_Exercise details_. Could you give the lines in the rows below as a JSON list of strings, one string per line, starting at the line that has "At what (x,y)" and stopping after the line that has "Looking at the"? Skip blank lines and leave the pictures out.

Dataset entries
____
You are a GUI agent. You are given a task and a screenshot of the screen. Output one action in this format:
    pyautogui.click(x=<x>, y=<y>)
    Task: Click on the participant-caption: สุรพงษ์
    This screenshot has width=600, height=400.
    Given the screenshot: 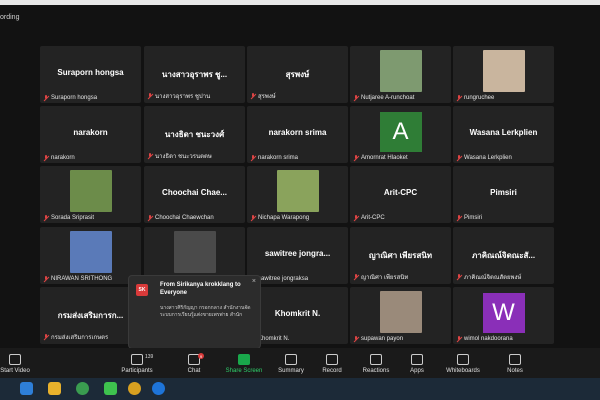 What is the action you would take?
    pyautogui.click(x=263, y=96)
    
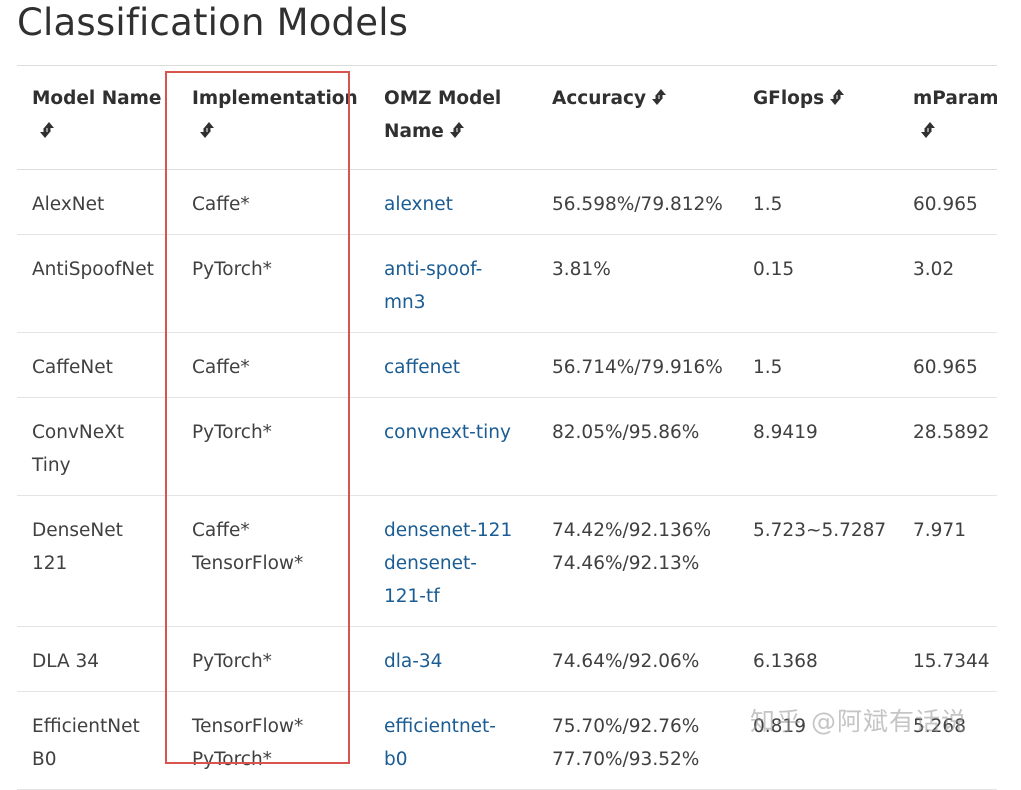  I want to click on cell-text: 121, so click(50, 563).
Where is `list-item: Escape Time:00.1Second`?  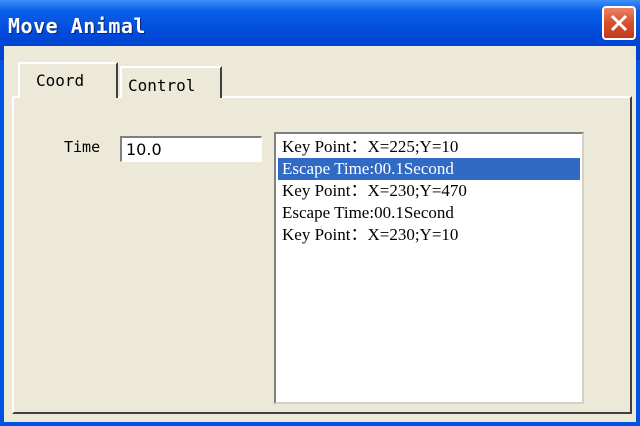 list-item: Escape Time:00.1Second is located at coordinates (429, 213).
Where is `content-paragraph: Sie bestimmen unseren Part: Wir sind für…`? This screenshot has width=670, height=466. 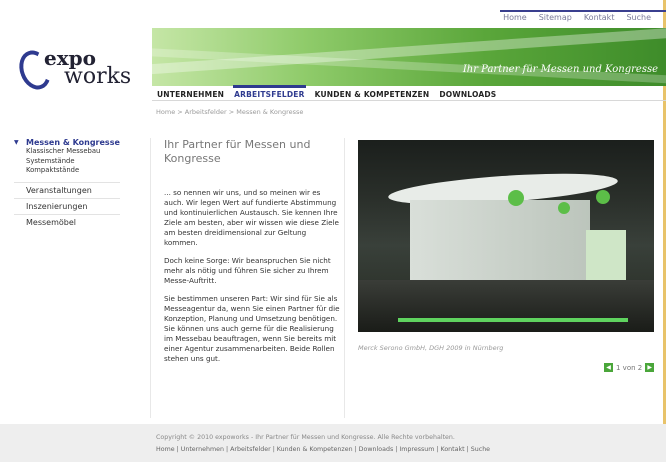
content-paragraph: Sie bestimmen unseren Part: Wir sind für… is located at coordinates (252, 328).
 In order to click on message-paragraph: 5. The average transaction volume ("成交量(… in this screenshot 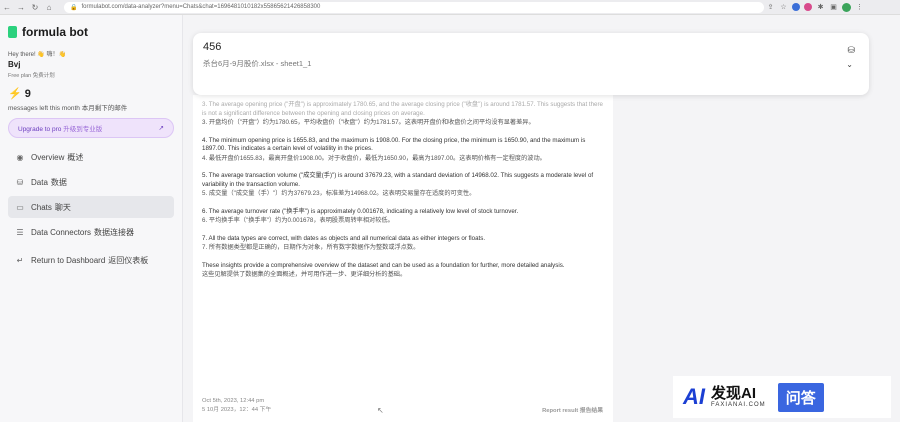, I will do `click(398, 180)`.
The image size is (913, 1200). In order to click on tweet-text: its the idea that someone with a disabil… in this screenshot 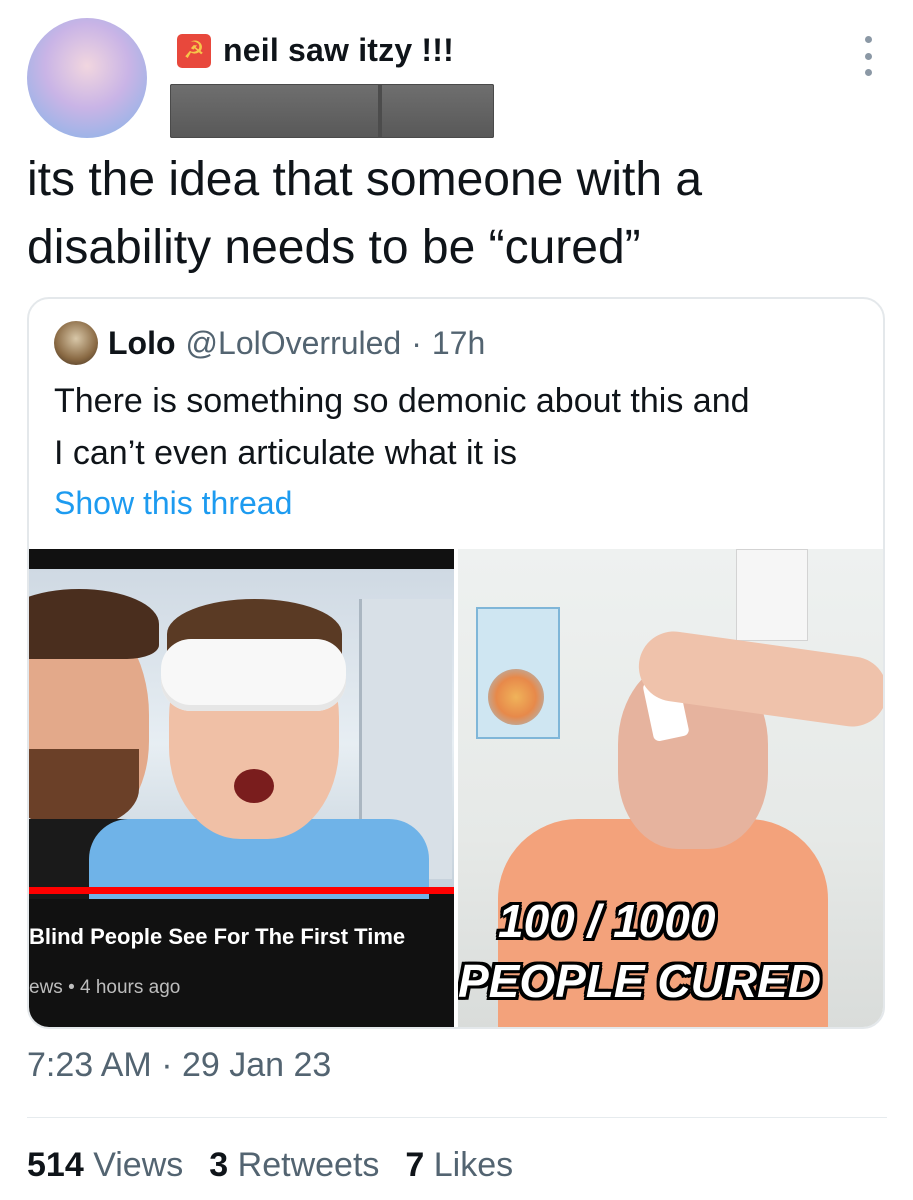, I will do `click(457, 214)`.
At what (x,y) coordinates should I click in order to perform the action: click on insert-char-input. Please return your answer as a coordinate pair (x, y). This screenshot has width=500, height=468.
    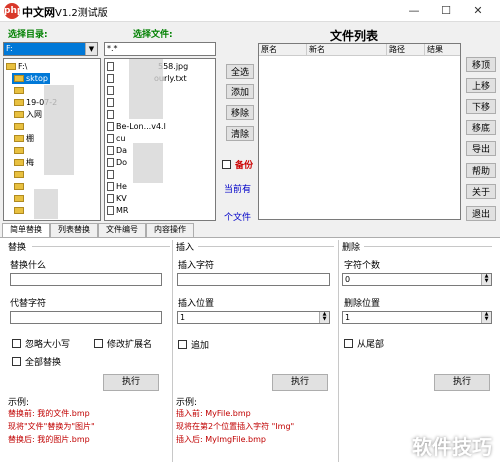
    Looking at the image, I should click on (254, 280).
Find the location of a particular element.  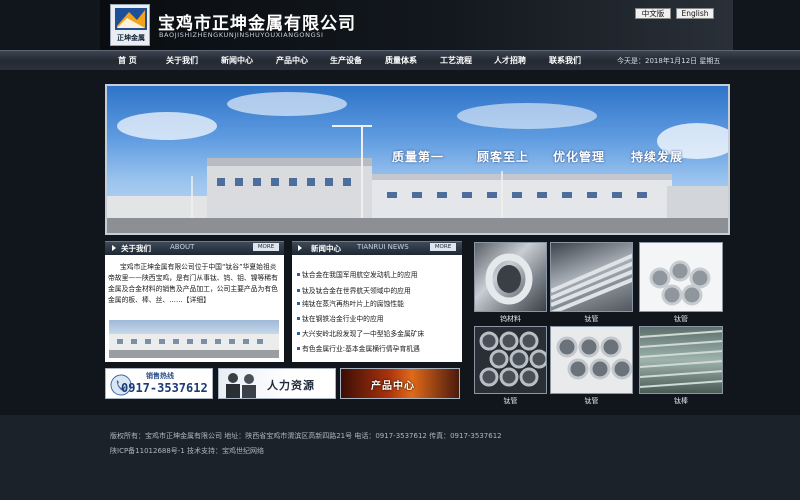

footer-icp: 陕ICP备11012688号-1 技术支持：宝鸡世纪网络 is located at coordinates (188, 451).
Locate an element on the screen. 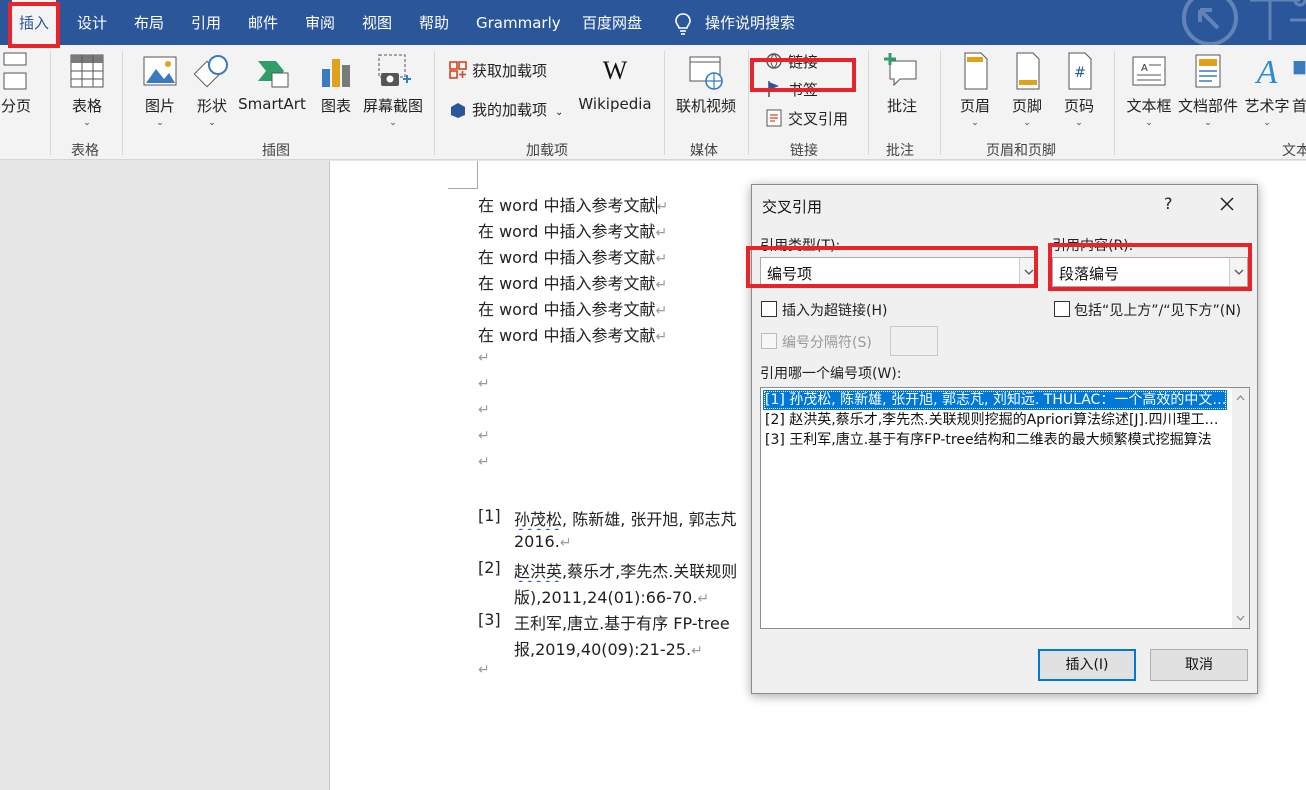  tab-mailings: 邮件 is located at coordinates (263, 22).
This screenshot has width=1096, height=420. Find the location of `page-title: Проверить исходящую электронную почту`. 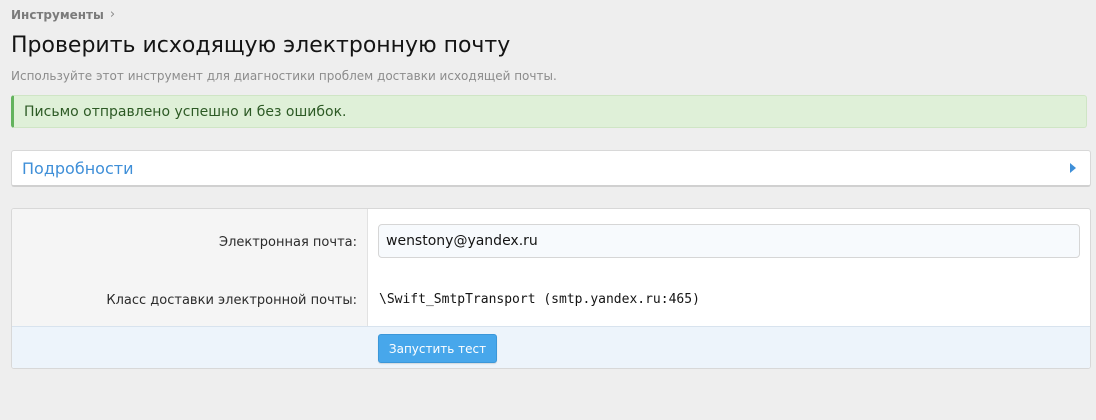

page-title: Проверить исходящую электронную почту is located at coordinates (261, 46).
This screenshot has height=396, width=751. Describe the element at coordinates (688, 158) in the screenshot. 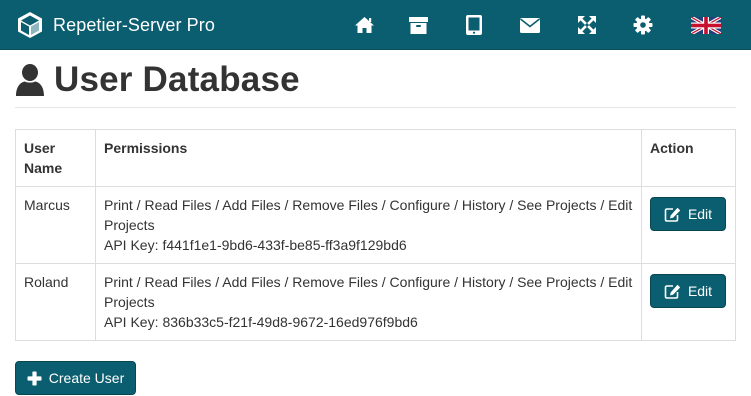

I see `column-header-action: Action` at that location.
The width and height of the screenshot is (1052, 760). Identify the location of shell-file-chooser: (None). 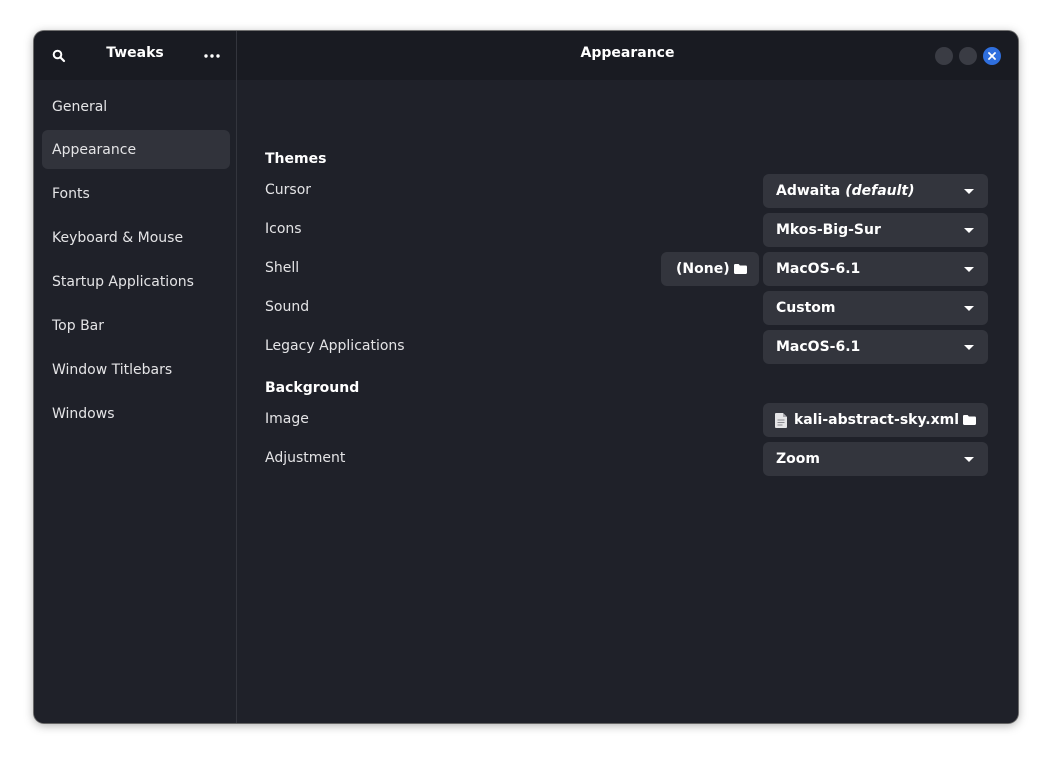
____
_Result of this exercise_.
[
  "At what (x,y) coordinates should I click in order to perform the action: click on insert-char-input. Please return your answer as a coordinate pair (x, y). This screenshot has width=500, height=468.",
  "    Looking at the image, I should click on (254, 280)."
]